The events were detailed in a contemporary report by Ban of Croatia Matko Laginja which reported the economic grievances as the main cause of the revolt, but attributed at least some of the blame for the violence to the Croatian People's Peasant Party led by Stjepan Radić. There is no evidence that Radić, in prison at the time, or the party organised the rebellion, but its members supported, participated and, at least in some areas, led it. Filip Lakuš was a particularly vocal leader of the revolt in Križ. Association with the rebellion helped increase popularity of the Radić's party among Croats between the recently held local and the parliamentary elections in the Kingdom of Serbs, Croats and Slovenes held later that year. Thus the previously relatively minor party became the major Croatian political party of the interwar period.

Background
In the final year of the World War I, desertions from the Austro-Hungarian Army became widespread among recruits conscripted in the Kingdom of Croatia-Slavonia – one of lands comprising Austria-Hungary. The deserters, known as the Green Cadres, relied on banditry and voluntary support of peasants rejecting state authority as unjust. As specific acts of opposition to military and civilian authorities, the Green Cadres and the bulk of the peasantry particularly opposed military service and taxation.
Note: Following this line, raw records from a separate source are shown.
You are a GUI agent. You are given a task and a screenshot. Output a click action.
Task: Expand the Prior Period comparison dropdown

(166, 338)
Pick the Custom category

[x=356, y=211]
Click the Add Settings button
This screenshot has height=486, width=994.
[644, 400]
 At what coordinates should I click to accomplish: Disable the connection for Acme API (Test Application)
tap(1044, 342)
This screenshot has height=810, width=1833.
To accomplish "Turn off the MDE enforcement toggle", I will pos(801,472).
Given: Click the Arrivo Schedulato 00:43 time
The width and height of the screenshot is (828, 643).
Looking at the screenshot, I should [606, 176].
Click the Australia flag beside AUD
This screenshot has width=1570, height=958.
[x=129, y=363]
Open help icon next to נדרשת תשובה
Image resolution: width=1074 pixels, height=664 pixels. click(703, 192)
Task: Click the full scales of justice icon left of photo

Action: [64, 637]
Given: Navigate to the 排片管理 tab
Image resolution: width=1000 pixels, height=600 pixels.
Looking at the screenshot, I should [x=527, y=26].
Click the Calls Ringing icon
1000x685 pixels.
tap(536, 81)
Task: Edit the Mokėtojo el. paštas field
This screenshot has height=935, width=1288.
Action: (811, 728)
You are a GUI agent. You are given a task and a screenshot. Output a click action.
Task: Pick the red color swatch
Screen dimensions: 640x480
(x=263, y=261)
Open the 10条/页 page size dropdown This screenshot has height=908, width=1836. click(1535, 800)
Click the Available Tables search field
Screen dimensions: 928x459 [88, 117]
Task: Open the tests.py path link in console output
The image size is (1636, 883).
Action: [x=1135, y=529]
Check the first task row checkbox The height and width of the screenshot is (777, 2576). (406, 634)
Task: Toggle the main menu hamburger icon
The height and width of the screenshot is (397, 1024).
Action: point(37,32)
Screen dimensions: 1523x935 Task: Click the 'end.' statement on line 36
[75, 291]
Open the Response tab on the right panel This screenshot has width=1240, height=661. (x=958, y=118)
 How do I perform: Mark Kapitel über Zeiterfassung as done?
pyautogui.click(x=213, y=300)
Austria-Hungary was defeated and broke apart in 1918. After the dual monarchy's defeat, the South Slavic-inhabited lands of the former monarchy organised as the short-lived State of Slovenes, Croats and Serbs (SSCS) became a part of the newly established Kingdom of Serbs, Croats and Slovenes. The new country was formed as a union centering around the pre-war Kingdom of Serbia. The decision on the unification was expedited as the SSCS National Council was increasingly fearful of the unrest in the countryside, the Italian territorial claims set out in the Treaty of London and allegations that a pro-Habsburg coup was plotted by the General of the Infantry Anton Lipošćak. As the military units raised in the former Austro-Hungarian lands were being disbanded as unreliable in the aftermath of the Lipošćak affair, the Royal Serbian Army was invited by the National Council to the former Austro-Hungarian lands. There, it was tasked with protection of public order. In this task, the army was replaced by the newly established armed gendarmerie in early 1919. 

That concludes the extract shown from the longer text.